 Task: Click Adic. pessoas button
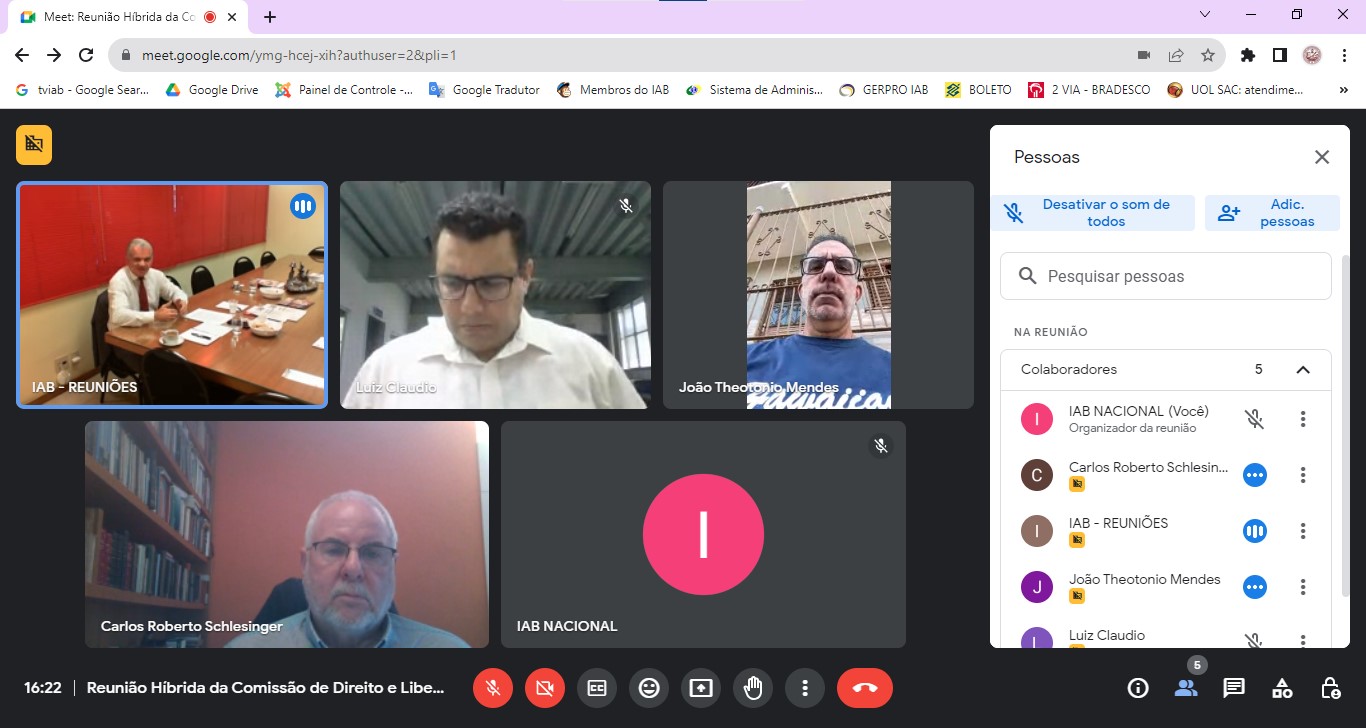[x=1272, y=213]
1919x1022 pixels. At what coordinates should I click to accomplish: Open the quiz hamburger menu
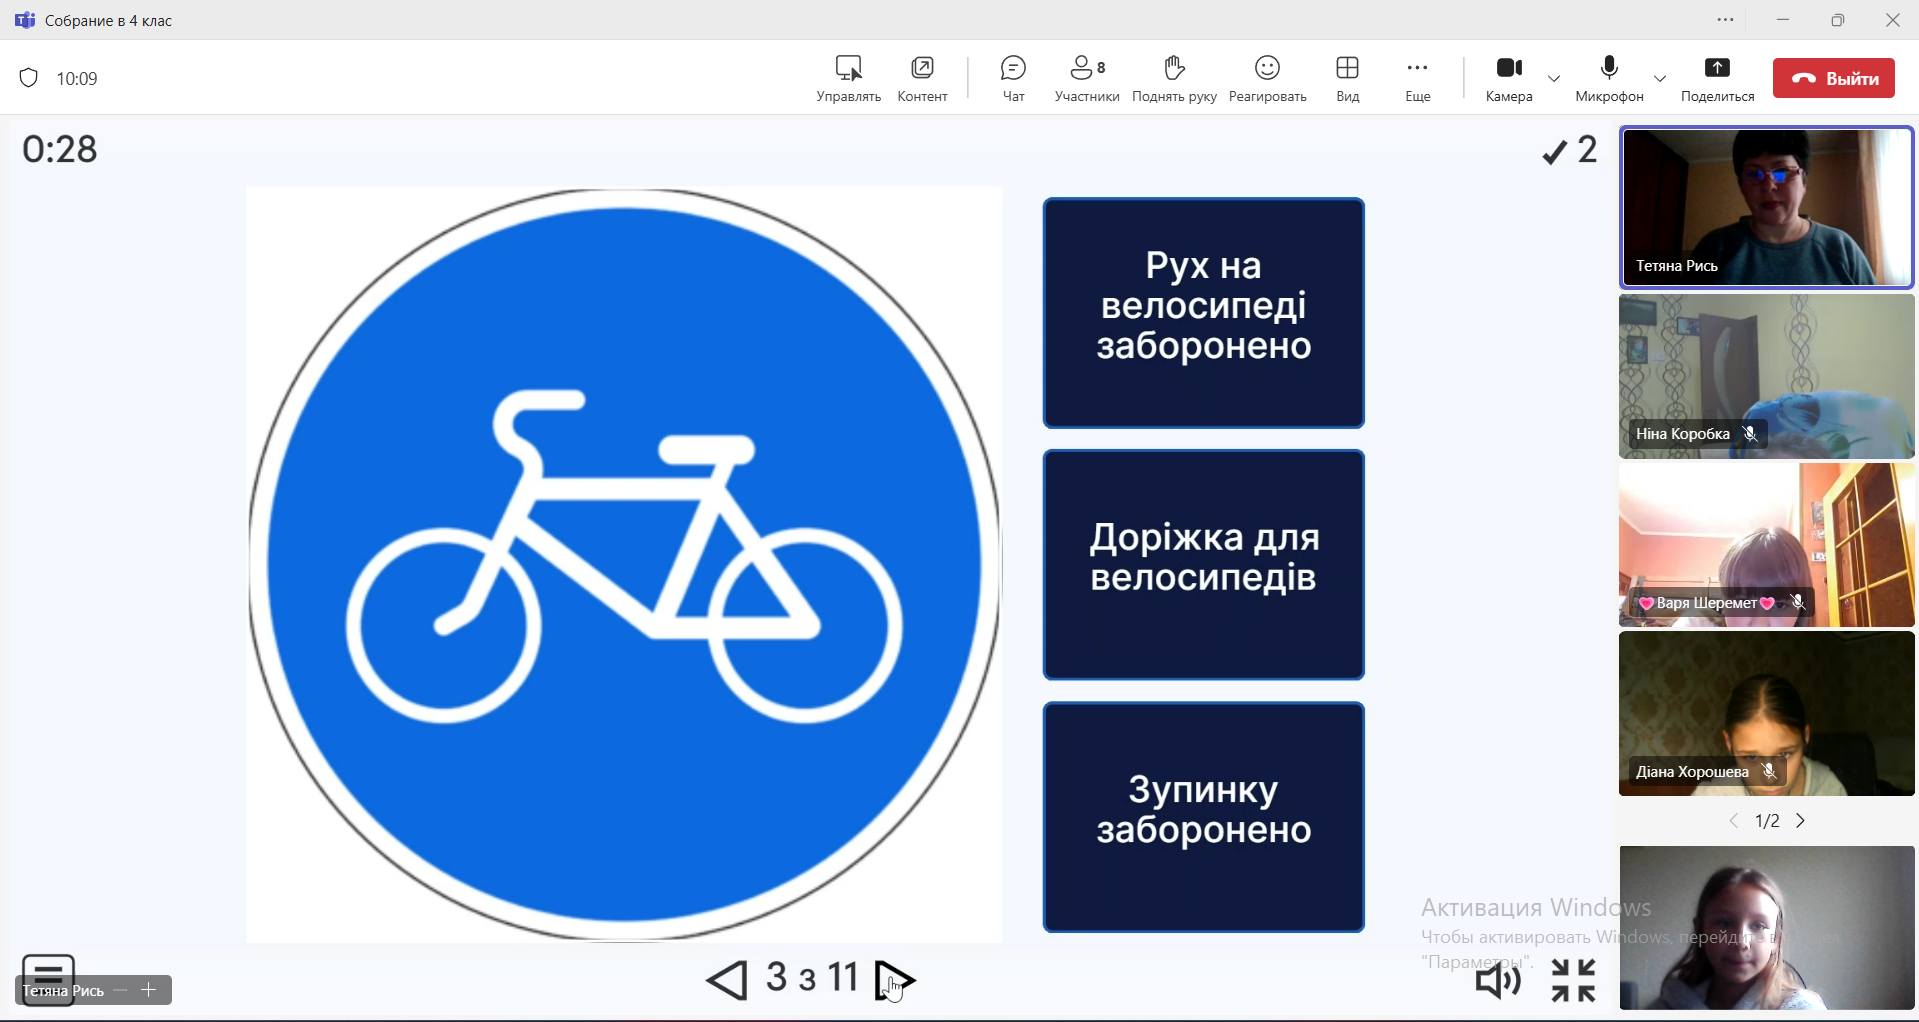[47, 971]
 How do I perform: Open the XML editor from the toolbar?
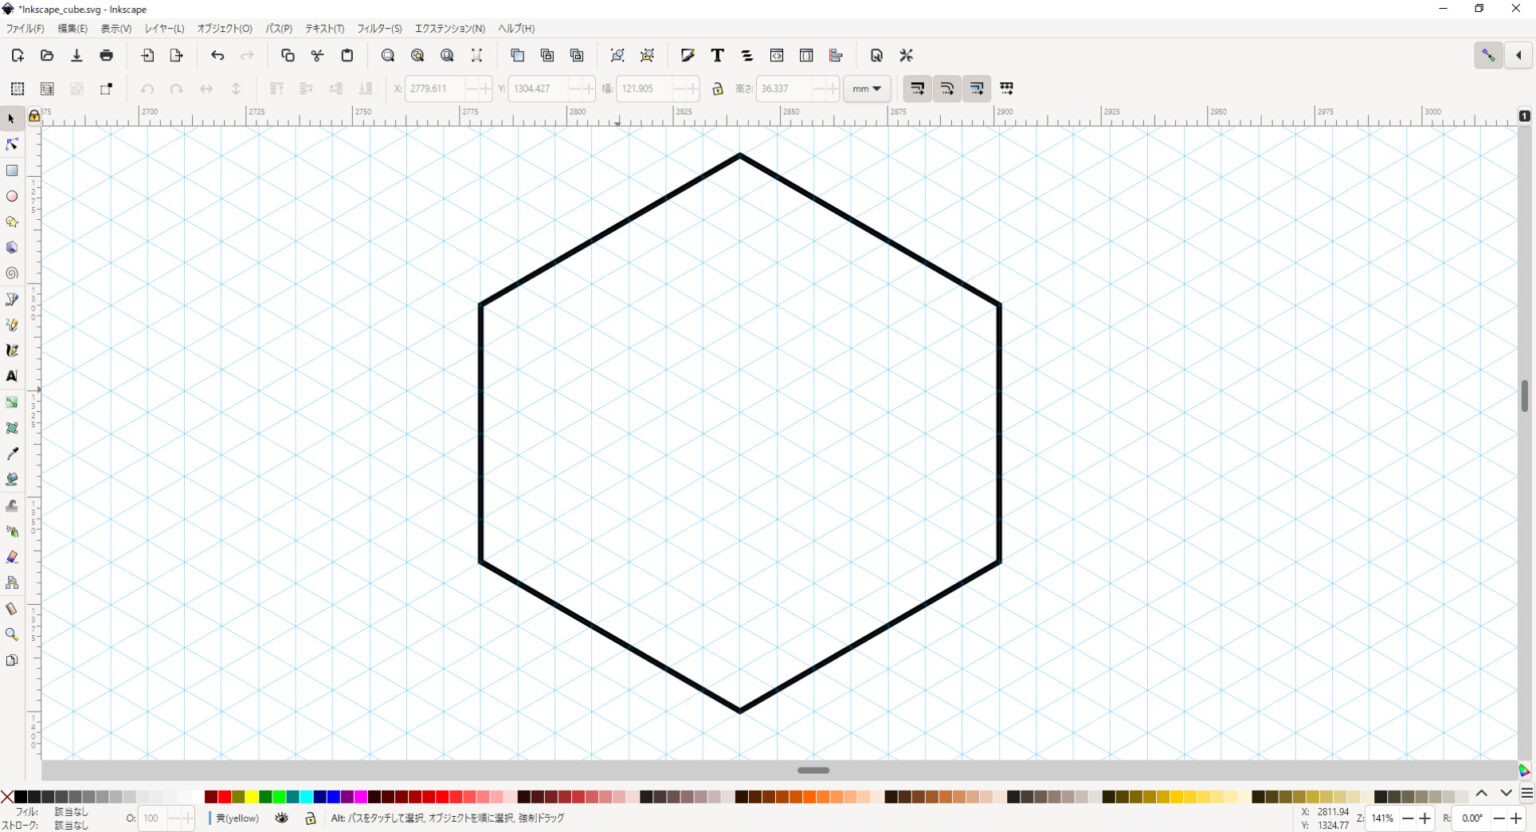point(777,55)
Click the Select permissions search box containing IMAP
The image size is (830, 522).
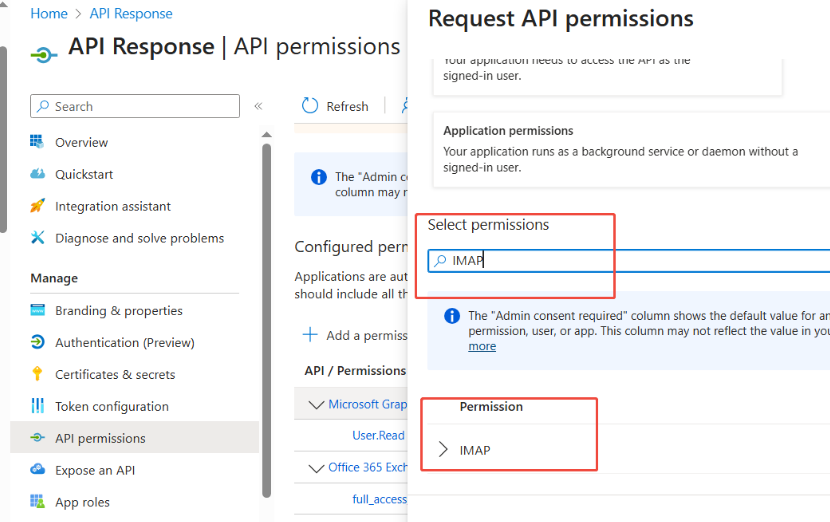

══════

Only the pictures are to be dropped; all other material above must be repeated exactly.

ANSWER FOR THIS EXERCISE:
 Task: Click Adic. pessoas button
[x=1272, y=213]
1919x1022 pixels. At what coordinates should I click to accomplish: Open the quiz hamburger menu
[47, 971]
 How do I perform: Open the XML editor from the toolbar?
point(777,55)
Click the Select permissions search box containing IMAP
The image size is (830, 522).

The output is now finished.